The $1$-eigenspace of dimension $2$ has basis $e_1\otimes e_1 +e_2\otimes e_2, e_1\otimes e_2 -e_2\otimes e_1$: to verify this just add/subtract the relevant rows/columns of the matrix.
The $2$ dimensional space ('plane') on which $R_\theta\otimes R_\theta$ acts as rotation by $2\theta$ must be the orthogonal complement of the $1$-eigenspace, that is the space with basis $e_1\otimes e_1 -e_2\otimes e_2, e_1\otimes e_2 +e_2\otimes e_1$. Again this is easily verified by adding/subtracting the relevant rows/columns of the matrix.

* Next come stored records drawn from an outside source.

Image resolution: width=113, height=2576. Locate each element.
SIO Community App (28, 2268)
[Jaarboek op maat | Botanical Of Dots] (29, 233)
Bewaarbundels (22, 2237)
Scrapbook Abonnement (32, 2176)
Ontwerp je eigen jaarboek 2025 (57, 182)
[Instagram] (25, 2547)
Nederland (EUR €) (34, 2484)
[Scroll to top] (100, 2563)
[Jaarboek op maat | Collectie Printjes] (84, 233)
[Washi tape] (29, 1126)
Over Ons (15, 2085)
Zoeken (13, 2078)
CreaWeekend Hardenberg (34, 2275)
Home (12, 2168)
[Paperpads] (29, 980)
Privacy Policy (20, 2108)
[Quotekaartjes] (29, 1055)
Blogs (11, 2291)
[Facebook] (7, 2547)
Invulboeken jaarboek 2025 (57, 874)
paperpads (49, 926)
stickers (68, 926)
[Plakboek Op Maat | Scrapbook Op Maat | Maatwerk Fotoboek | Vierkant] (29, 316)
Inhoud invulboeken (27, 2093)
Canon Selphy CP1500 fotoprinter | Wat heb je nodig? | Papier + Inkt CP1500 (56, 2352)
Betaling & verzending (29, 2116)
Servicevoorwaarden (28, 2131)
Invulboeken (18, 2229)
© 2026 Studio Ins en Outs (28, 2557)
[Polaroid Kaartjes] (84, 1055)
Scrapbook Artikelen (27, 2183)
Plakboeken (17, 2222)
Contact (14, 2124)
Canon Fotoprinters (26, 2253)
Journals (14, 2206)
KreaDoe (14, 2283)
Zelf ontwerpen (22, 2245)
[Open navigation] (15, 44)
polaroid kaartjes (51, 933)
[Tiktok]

Comment 1 In fact the same argument (with the same bases) would let us identify the two 'planes' for $R_\theta\otimes R_\phi$: the one on which it acts as rotation by $\theta+\phi$, and the one on which it acts as rotation by $\theta-\phi$. This in principle gives a recursive way of building up appropriate bases/planes for $(R_\theta)^{(n+1)}=(R_\theta)^{(n)}\otimes R_\theta$.
Comment 2 If one attempts to deal with $R_\theta^{(n)}$ directly it seems to me that the Chebychev polynomials have something to do with it.